Here’s an insightful quote from Jonathan Ive, (VP Industrial Design at Apple) from AIXS magazine. And it starts with one of my favourite characteristics – inquisitiveness.
Q: What is important for designers in a company that has been as successful as Apple?
A: Being inquisitive. Being genuinely interested in learning and being genuinely interested in being proved to be wrong. If someone says something just can’t be done you have to learn a lot to have an intelligent debate to find out whether that really is the case or not. You can’t confuse dogma with being resolute. You have to maintain the sprit of inquiry. You mustn’t get stuck on a particular approach in the early stages of your idea but you have to be resolute as you start to refine an idea so that it can make the transition from just an idea into a real product.
Great quote from Cordell Ratzlaff, Director of User Experience at Cisco (ex-Apple and frog design, and speaking at the upcoming MX conference in San Francisco):
“One of my pet peeves is with the specialized labels that have evolved within our profession. We have user interface designers, usability engineers, user experience specialists, visual designers, interaction designers, etc. The distinction between these many roles is fuzzy and confusing to those both inside and outside the design profession…I encourage designers to get as broad a range of experience as possible. Design products for as many markets, demographics, product types, and technology platforms as you can. Don’t be afraid to take on tasks outside your traditional role. The best designers I know are good at many facets of design. It certainly doesn’t hurt to know about branding, marketing, business models, and technology as well.”
http://www.adaptivepath.com/ideas/essays/archives/000926.php
Edward Tufte’s critique of the iPhone interface has been out for a while now, but 3 thoughts continue to come back to me as I design:
“To clarify, add detail”
“Clutter and overload are not an attribute of information, they are failures of design. If the information is in choas, don’t start throwing out information, fix the design.”
Strive to reduce/eliminate the admin fluff and as much as possible let the information be the interface
It’s always amusing (or frustrating - depending on the day) that companies aspire to have the success of an Apple or a Google, but balk at embracing that things these companies state clearly that they do.

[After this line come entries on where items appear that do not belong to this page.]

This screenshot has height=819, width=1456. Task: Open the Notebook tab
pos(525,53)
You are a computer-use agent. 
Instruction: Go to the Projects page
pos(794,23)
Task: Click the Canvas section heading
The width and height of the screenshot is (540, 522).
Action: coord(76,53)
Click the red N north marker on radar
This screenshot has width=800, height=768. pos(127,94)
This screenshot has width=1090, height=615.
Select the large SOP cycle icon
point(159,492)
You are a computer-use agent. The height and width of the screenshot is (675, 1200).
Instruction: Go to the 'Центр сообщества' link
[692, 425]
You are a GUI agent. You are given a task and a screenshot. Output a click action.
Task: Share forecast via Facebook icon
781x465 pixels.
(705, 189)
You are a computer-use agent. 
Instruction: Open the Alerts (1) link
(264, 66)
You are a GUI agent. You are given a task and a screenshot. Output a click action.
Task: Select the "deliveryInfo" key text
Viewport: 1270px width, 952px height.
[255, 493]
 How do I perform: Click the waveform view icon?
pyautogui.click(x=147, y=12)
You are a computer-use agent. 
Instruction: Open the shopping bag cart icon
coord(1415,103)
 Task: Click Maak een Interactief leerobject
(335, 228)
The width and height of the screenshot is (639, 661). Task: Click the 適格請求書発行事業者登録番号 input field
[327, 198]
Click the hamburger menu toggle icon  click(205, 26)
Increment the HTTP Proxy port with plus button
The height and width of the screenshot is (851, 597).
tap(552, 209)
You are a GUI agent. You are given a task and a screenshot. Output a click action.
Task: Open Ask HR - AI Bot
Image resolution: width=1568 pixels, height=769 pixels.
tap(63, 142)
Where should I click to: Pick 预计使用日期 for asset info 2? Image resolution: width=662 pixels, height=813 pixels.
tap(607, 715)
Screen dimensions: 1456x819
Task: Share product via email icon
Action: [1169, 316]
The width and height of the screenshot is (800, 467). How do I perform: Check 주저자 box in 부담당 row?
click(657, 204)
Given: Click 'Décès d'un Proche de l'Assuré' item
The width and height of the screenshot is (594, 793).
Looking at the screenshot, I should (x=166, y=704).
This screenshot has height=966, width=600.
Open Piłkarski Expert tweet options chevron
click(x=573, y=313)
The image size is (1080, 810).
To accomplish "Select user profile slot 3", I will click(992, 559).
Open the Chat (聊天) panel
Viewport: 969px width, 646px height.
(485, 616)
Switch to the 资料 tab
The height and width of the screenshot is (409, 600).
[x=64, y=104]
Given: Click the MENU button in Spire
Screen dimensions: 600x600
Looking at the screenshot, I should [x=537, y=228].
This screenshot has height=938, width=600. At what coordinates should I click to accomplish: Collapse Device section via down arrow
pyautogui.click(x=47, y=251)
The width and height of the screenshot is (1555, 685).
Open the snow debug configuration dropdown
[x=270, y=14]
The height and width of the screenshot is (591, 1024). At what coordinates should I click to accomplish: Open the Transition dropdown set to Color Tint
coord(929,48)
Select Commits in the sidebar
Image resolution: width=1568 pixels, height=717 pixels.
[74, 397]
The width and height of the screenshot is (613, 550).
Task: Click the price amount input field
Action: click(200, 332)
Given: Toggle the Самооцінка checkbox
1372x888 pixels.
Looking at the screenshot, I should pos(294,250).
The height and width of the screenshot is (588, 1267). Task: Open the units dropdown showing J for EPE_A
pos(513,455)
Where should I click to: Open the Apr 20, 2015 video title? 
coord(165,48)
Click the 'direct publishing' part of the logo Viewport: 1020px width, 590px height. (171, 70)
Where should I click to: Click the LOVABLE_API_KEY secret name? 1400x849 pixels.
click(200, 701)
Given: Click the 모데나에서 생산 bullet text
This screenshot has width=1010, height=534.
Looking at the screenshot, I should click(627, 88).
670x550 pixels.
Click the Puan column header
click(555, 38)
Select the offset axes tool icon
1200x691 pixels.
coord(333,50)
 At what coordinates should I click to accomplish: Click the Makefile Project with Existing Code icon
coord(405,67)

For example, on Google’s Corporate Information page, they are super upfront about their 10 guiding principles. And #1 goes like this:
Focus on the user and all else will follow.
From its inception, Google has focused on providing the best user experience possible. While many companies claim to put their customers first, few are able to resist the temptation to make small sacrifices to increase shareholder value. Google has steadfastly refused to make any change that does not offer a benefit to the users who come to the site:
The interface is clear and simple. Pages load instantly. Placement in search results is never sold to anyone. Advertising on the site must offer relevant content and not be a distraction.
By always placing the interests of the user first, Google has built the most loyal audience on the web. And that growth has come not through TV ad campaigns, but through word of mouth from one satisfied user to another.
The simplicity of that criterion is wonderful. Don’t do anything that won’t provide benefit to users. Let that be your judge. Trust that you’ll be able to make money from solutions that people find valuable.
“The great enemy of clear language is insincerity. When there is a gap between one’s real and one’s declared aims, one turns, as it were, instinctively to long words and exhausted idioms, like a cuttlefish squirting out ink.”
That’s from George Orwell. Joshua Porter blogged that it applies to user interface design as well. To me, “insincerity” in interface design is when you don’t truly have the user’s best interest at heart. It will be clear enough.